Practicing math facts through games or straight-up drill (orally, on paper, through computer games or using a dedicated math gadget)
Using a workbook-based curriculum
Exploring math concepts with manipulatives using a guided program of math labs with or without workbooks (eg. RightStart, Hands-On Equations or Miquon)
Using a textbook-based program -- either traditional, or in graphic novel format (Beast Academy), or in story format (Life of Fred)
Using a computer-based curriculum (possibly Khan Academy, though I think it's a little thin until the upper middle school level, or Teaching Textbooks or other)

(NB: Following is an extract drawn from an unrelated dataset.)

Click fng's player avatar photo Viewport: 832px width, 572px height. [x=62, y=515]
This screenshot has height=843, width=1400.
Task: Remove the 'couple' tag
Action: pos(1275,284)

I wouldn't lay out that much detail for your child, but I would explain in general terms that there are many ways to learn math: you can read books, or practice it on paper, or use special math toys, or play games, or practice on the computer .... what does she think she might like?
And from there you'll probably get a better handle on why and how she wants to do "more math." You can then start looking for specific resources, or plans, or sources of inspiration or whatever is appropriate.
In our case we did a ton of informal math games (number-guessing, especially), and played lots of board and card games. We made some use of manipulatives for gently directed "math lab" work using Miquon Math ... just whenever the kids wanted to "do some math." And eventually, somewhere between age 5 and 10, if/when they expressed an interest in a workbook oriented systematic approach to math, I introduced the Singapore Primary Math workbooks.
Mountain mama to two great kids and two great grown-ups
In Growing Without Schooling, John Holt recommends the book Mathematics: A Human Endeavor.
Jan Hunt from The Natural Child Project speaks highly of it as well, as you can read here:
First off, Idan, welcome to the board! We have Mathematics: A Human Endeavour, and I'd agree its a very good book. Quite cheap on Amazon too iirc. Another good, similar book, is Challenge Math.
OP, could you maybe say a bit more? You say she wants to learn math, that you've been doing some math. What math have you been doing, what does she enjoy?
The approach I take with my kids if they want to learn something is talk about what exactly they want to learn, how they think they might learn it etc. I put the ball back in their court as much as possible, tbh.
My kids tend to do quite a lot of math in general, and I can certainly recommend resources which seem to work well (I have a nearly 8 year old and a nearly 10 year old) in a context where they don't have to do math but choose to, but I think it might be helpful to know a little more about what you are after first. What does she enjoy? When she says she wants to learn math, what does she want to know first? Does she have a practical need (paying for stuff in the shop, telling the time) or a more conceptual need (my son is very motivated by understanding physics, computers and electronics)
I wanted to send you a private message, but I probably didn't post enough yet.
Now please continue this thread, as I'd like to learn more about these math resources that you recommend.
I'm subscribed to Sandra Dodd's newsletter, and funnily enough this is what I received in my email a few minutes ago:
"Unschooling is simple but not easy, and it's not easy to understand, but when math is a normal part of life then people can discover it and use it in natural ways and it becomes a part of their native intelligence. All that's left is for them is to learn the notation, later, when they need to."